Technical: #ReinforcementLearning

Hello Folks, if you read my previous three posts on Artificial Intelligence (AI), then congratulations you have the basic knowledge about the Machine Learning algorithms if not please read them. Today I would like to discuss about some most commonly used interview question on the field of Machine Learning and AI. Which would help you crack your interviews in machine Learning. Most of the basic things are already covered, remaining we will learn here.

Let’s get started

What is Gradient Decent?

- Gradient decent is an optimization algorithm which minimizes any given function. Given a function Gradient decent starts with an initial set of parameters and iteratively move to the set of parameters which provides minimum for that particular function. It is little difficult to visualize; I will try to give an example with figures for better understanding.
- In the above figure the blue dots are actual house prices(y_Actual) corroding to the house size, green line is the predicted house price(y_Prediction) and yellow dotted lines are prediction errors (prediction error= y_Prediction - y_Actual). So, the aim is to improve the prediction by minimizing the prediction error (y_Predict - y_Actual). Gradient decent is the algorithm which is used to minimize the prediction error and optimize the function.

What are the differences between Random forest and Gradient boosting? Or explain the difference between bagging and boosting algorithms.

The difference between Random Forest and Gradient boosting is as follows-

- Randam forest uses bagging and samples randomly, whereas gradient boosting uses bagging, boosting samples with an increased weight on the ones that it got wrong previously

- Because all the trees in random forest are built without any consideration for any of the other trees, this is incredibly easy to parallelize, which means that it can train really quick. Whereas gradient boosting is iterative in that it relies on the results of the tree before it, in order to apply a higher weight to the ones that the previous tree got incorrect. So, boosting can't be parallelized, and it takes much longer to train.

- The final predictions for random forest are typically an unweighted average or an unweighted voting, while boosting uses a weighted voting.

- Lastly, random forest is easier to tune, faster to train and harder to overfit, while gradient boosting is harder to tune, slower to train, and easier to overfit.

So, with that why would you go with gradient boosting? Well, the trade-off is that gradient boosting is typically more powerful and better-performing if tuned properly.

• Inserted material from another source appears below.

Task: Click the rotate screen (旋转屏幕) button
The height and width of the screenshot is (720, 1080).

What are the benefits of using gradient boosting?

- Well, it's one of the most powerful machine learning classifiers out there. It also accepts various types of inputs just like random forest, so it makes it very flexible. It can also be used for classification or regression, and the outputs feature importance which can be super useful. But it's not perfect. Some of the drawbacks are that it takes longer to train because it can't be parallelized, it's more likely to overfit because it obsesses over those ones that it got wrong, and it can get lost pursuing those outliers that don't really represent the overall population.

What are Bias and Variance?

- The prediction error in machine learning algorithms can be divided into three types-

o Bias error,

o Variance error and

o Irreducible error

- The irreducible error cannot be reduced whatever algorithm is used. So, we will focus into Bias and variance error.

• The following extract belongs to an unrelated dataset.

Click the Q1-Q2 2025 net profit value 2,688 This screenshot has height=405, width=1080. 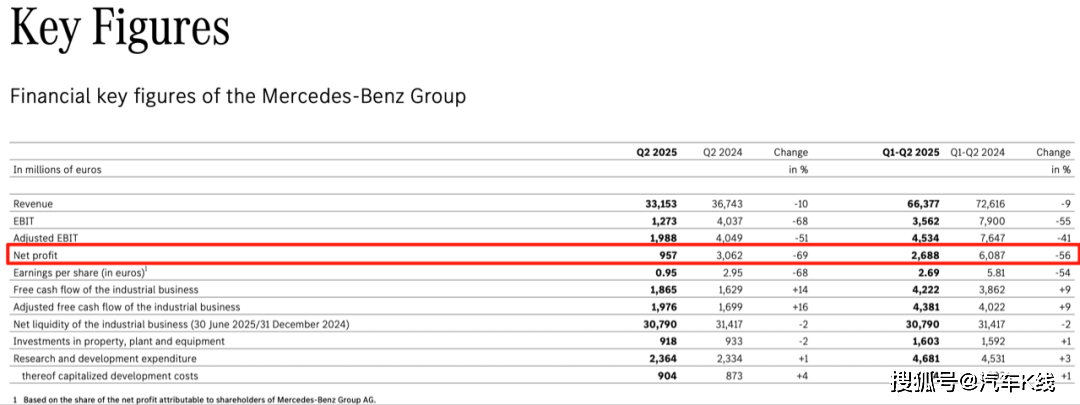921,256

- Bias is the assumptions made by the model to make the target function easier to approximate. High bias can cause an algorithm to miss the relevant relations between features and target outputs (under fitting).

- Variance is the amount that the estimate of the target function will change given different training data. High variance can cause an algorithm to model the random noise in the training data, rather than the intended outputs (over-fitting).

What is Bias Variance trade-off?

- The bias and variance trade-off is an import aspect of machine learning algorithm. To get an accurate model, an engineer’s goal is to reduce the bias and variance as much as possible. However, it is not feasible in real life. If a learning algorithm has low bias it must be very flexible so the it can fir any data. But if the learning algorithm is too flexible it will fit ever training data set and increase the variance error. So, there should be a trade-off between bias and variance when selecting models of different flexibility or complexity and in selecting appropriate training sets to minimize these sources of error!

Explain the difference between L1 and L2 regularization

- L2 regularization tends to spread error among all the terms, while L1 is more binary/sparser, with many variables either being assigned a 1 or 0 in weighting.

Difference between KMEAN and KNN(K Nearest Neighbor) algorithms

- The main difference is Kmean clustering is unsupervised whereas KNN is supervised machine learning algorithm. Which means KNN needs labelled data for prediction but Kmean doesn’t need as it is unsupervised.

- Kmean is used for clustering problem whereas KNN is a supervised learning algorithm used for classification and regression problem.

What are different Machine Learning techniques?

- The different type of machine learning algorithms are-

o Supervised Machine Learning Algorithms,

o Unsupervised Machine Learning ALgoritms,

o Semi-Supervised Machine Learning Algorithms,

o Re-inforcement Machine Learning algorithms

For details please read my previous post here:Supervised, Un-Supervised, Semi-Supervised machine and Reinforcement Learning algorithms

Difference Between Supervised and Unsupervised machine learning algorithms

- please read my previous post here :Supervised, Un-Supervised, Semi-Supervised machine and Reinforcement Learning algorithms

What are most commonly used Machine Learning Algorithms?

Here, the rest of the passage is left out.